The Trades Union Congress (TUC) is unhappy about the government’s decision to freeze employment in the Civil and Public services in 2023.
The TUC believes the decision is a stab in the back because government promised not to do so.
The Finance Minister, Ken Ofori-Atta while presenting the 2023 budget statement on Thursday announced the decision by government as part of measures to reduce the soaring public expenditure.
In an interview with JoyNews, on Friday, Deputy TUC General Secretary, Joshua Ansah said TUC is disappointed in government for that decision.
“I am really disappointed about the freeze of employment in the civil and public services in 2023, because this is something that the TUC has spoken about it all this while. When the IMF team came to this country, we had the opportunity to meet with them and one of the issues we raised with them is about the freeze of employment that always becomes their conditionality anytime they access their programme, we were assured that that was not going to happen,” he stated.
Mr. Ansah noted that the TUC will discuss this issue with its Social Welfare Committee and respond appropriately.
Meanwhile, government has introduced a number of measures to cut its expenditure for the year 2023.

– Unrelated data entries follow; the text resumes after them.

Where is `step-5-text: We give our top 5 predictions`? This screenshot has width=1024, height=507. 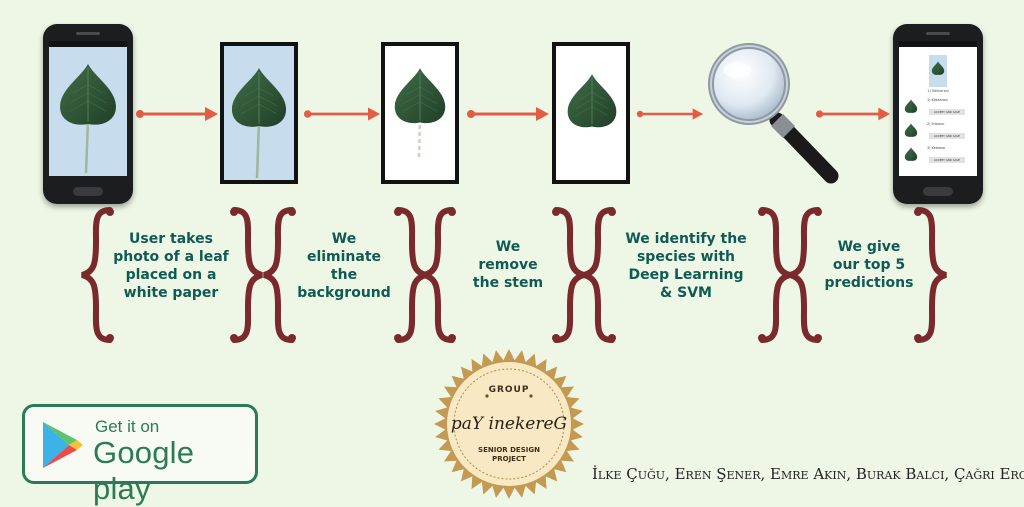
step-5-text: We give our top 5 predictions is located at coordinates (869, 265).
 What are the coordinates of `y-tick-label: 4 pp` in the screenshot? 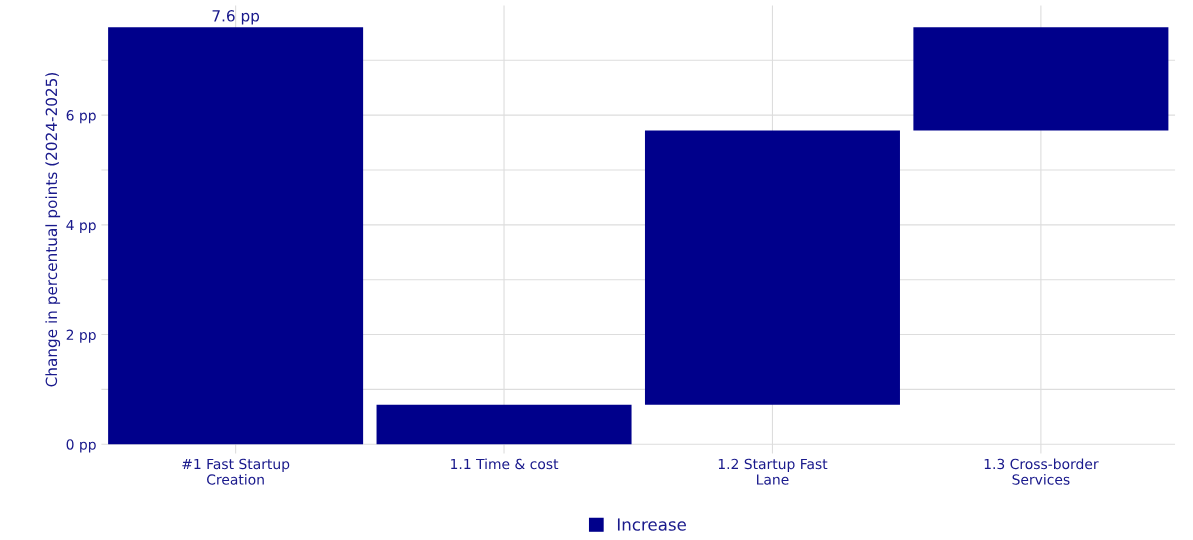 It's located at (81, 226).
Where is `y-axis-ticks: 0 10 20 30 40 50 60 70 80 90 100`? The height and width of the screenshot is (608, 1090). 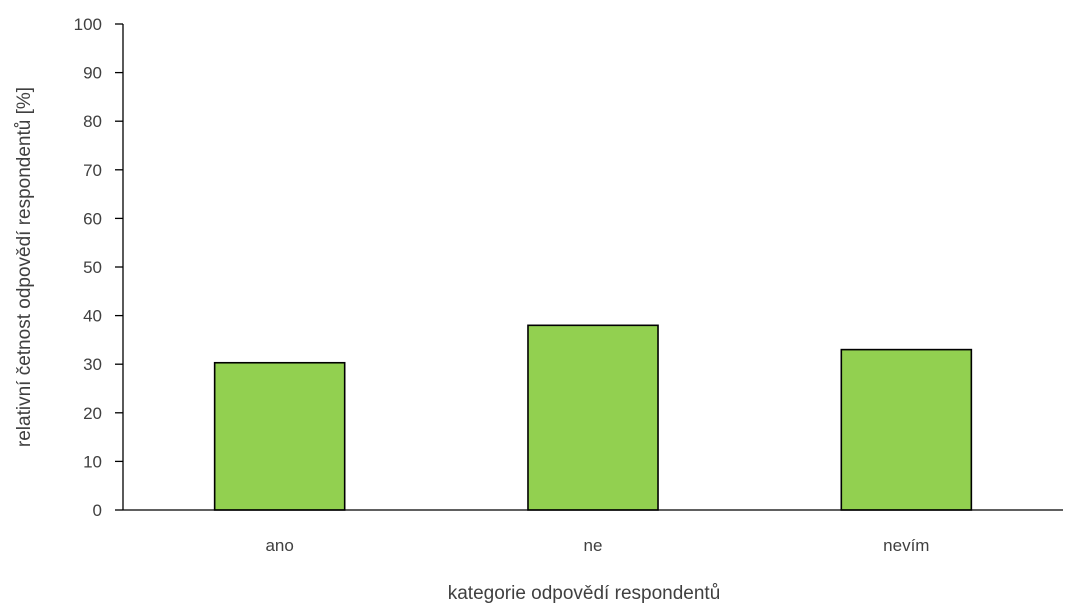 y-axis-ticks: 0 10 20 30 40 50 60 70 80 90 100 is located at coordinates (98, 268).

Below is the full text of implementation of the Cabinet directives on expenditure measures
Mr Speaker, as a first step toward expenditure rationalisation, Government has approved the following directives which take effect from January 2023:
• All MDAs, MMDAs and SOEs are directed to reduce fuel allocations to Political Appointees and heads of MDAs, MMDAs and SOEs by 50%. This directive applies to all methods of fuel allocation including coupons, electronic cards, chit systems, and fuel depots. Accordingly, 50% of the previous year’s (2022) budget allocation for fuel shall be earmarked for official business pertaining to MDAs, MMDAs and SOES;
• A ban on the use of V8s/V6s or its equivalent except for cross-country travel. All government vehicles would be registered with GV green number plates from January 2023;
• Limited budgetary allocation for the purchase of vehicles. For the avoidance of doubt, the purchase of new vehicles shall be restricted to locally assembled vehicles;
• Only essential official foreign travel across government including SOEs shall be allowed. No official foreign travel shall be allowed for board members.
Accordingly, all government institutions should submit a travel plan for the year 2023 by mid-December of all expected travels to the Chief of Staff;
• As far as possible, meetings and workshops should be done within the official environment or government facilities;
• Government-sponsored external training and Staff Development activities at the Office of the President, Ministries and SOEs must be put on hold for the 2023 financial year;
• Reduction of expenditure on appointments including salary freezes together with suspension of certain allowances like housing, utilities and clothing, etc.;
• A freeze on new tax waivers for foreign companies and review of tax exemptions for the free zone, mining, oil and gas companies;
• A hiring freeze for civil and public servants
• No new government agencies shall be established in 2023;
• There shall be no hampers for 2022;
• There shall be no printing of diaries, notepads, calendars and other promotional merchandise by MDAs, MMDAs and SOEs for 2024;
• All non-critical projects must be suspended for the 2023 Financial year.